日常应用中,我们经常会使用到把行转成列的功能,以NBA球队的球员薪资记录作为例子,表中的每一条记录表示球队在某一年支付的员工薪资记录。
team | year | salary |
---|---|---|
Laker | 2019 | 2000w |
Laker | 2020 | 3000w |
Cleveland | 2019 | 3000w |
Cleveland | 2020 | 5000w |
我们希望行转列成以下结构:
team | year_2019 | year_2020 |
---|---|---|
Laker | 2000w | 3000w |
Cleveland | 3000w | 5000w |
这样行列转换后我们就可以清晰的看出每个球队特定年份的总薪资支出了
from pyspark import SparkConf
from pyspark.sql import SparkSession
import traceback
from pyspark.sql.types import IntegerType
appname = "test" # 任务名称
master = "local" # 单机模式设置
'''
local: 所有计算都运行在一个线程当中,没有任何并行计算,通常我们在本机执行一些测试代码,或者练手,就用这种模式。

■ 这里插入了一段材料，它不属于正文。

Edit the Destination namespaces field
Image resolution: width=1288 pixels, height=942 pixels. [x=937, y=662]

local[K]: 指定使用几个线程来运行计算,比如local[4]就是运行4个worker线程。通常我们的cpu有几个core,就指定几个线程,最大化利用cpu的计算能力
local[*]: 这种模式直接帮你按照cpu最多cores来设置线程数了。
'''
# spark_driver_host = "10.0.0.248"
try:
# conf = SparkConf().setAppName(appname).setMaster(master).set("spark.driver.host", spark_driver_host) # 集群
conf = SparkConf().setAppName(appname).setMaster(master) # 本地
spark = SparkSession.builder.config(conf=conf).getOrCreate()
sc = spark.sparkContext
team_source = [("Laker","2019", 2*10000*10000), ("Laker","2020", 6*10000*10000),
("Laker", "2020", 3 * 10000 * 10000),
("Cleveland","2019", 1*10000*10000), ("Cleveland","2020", 3*10000*10000),
("Cleveland","2020", 2*10000*10000)]
rdd = sc.parallelize(team_source)
df = spark.createDataFrame(rdd, "team: string, year: string, salary: int")

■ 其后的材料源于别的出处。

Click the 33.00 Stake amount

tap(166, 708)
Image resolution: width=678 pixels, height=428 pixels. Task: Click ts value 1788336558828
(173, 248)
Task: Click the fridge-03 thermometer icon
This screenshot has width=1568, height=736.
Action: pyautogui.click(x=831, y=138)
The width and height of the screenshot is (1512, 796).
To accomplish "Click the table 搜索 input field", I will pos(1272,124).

df.createOrReplaceTempView("basketball")
# 方式一: 聚合函数 + case when
df2 = spark.sql("""
select team, max(case when year = 2019 then totalSalary else 0 end) as year_2019,max(case when year = 2020 then totalSalary else 0 end) as year_2020 from (
select team,year,sum(salary) as totalSalary from basketball group by team,year
) as a group by team
""")
df2.show()
spark.stop()
print('计算成功!')
except:
traceback.print_exc() # 返回出错信息
print('连接出错!')
from pyspark import SparkConf
from pyspark.sql import SparkSession
import traceback
from pyspark.sql.types import IntegerType
appname = "test" # 任务名称
master = "local" # 单机模式设置
'''
local: 所有计算都运行在一个线程当中,没有任何并行计算,通常我们在本机执行一些测试代码,或者练手,就用这种模式。

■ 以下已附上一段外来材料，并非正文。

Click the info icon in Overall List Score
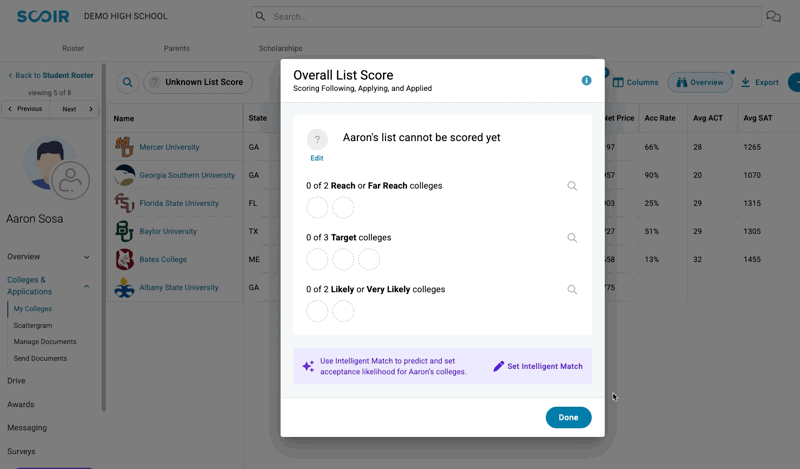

local[K]: 指定使用几个线程来运行计算,比如local[4]就是运行4个worker线程。通常我们的cpu有几个core,就指定几个线程,最大化利用cpu的计算能力
local[*]: 这种模式直接帮你按照cpu最多cores来设置线程数了。
'''
# spark_driver_host = "10.0.0.248"
try:
# conf = SparkConf().setAppName(appname).setMaster(master).set("spark.driver.host", spark_driver_host) # 集群
conf = SparkConf().setAppName(appname).setMaster(master) # 本地
spark = SparkSession.builder.config(conf=conf).getOrCreate()
sc = spark.sparkContext
team_source = [("Laker", "2019", 2 * 10000 * 10000), ("Laker", "2020", 6 * 10000 * 10000),
("Laker", "2020", 3 * 10000 * 10000),
("Cleveland", "2019", 1 * 10000 * 10000), ("Cleveland", "2020", 3 * 10000 * 10000),
("Cleveland", "2020", 2 * 10000 * 10000)]
rdd = sc.parallelize(team_source)
df = spark.createDataFrame(rdd, "team: string, year: string, salary: int")
df.createOrReplaceTempView("basketball")
# 方式二: pivot
df2 = spark.sql(
"""select * from (select team,year,sum(salary) as totalSalary from basketball group by team,year) pivot (max(totalSalary) for year in ('2019' as year_2019, '2020' as year_2020)) """)
df2.show()
spark.stop()
print('计算成功!')
except:
traceback.print_exc() # 返回出错信息
print('连接出错!')
对于pivot的sql语法来说,聚合的列包括除了转置列和聚合函数内之外的所有列.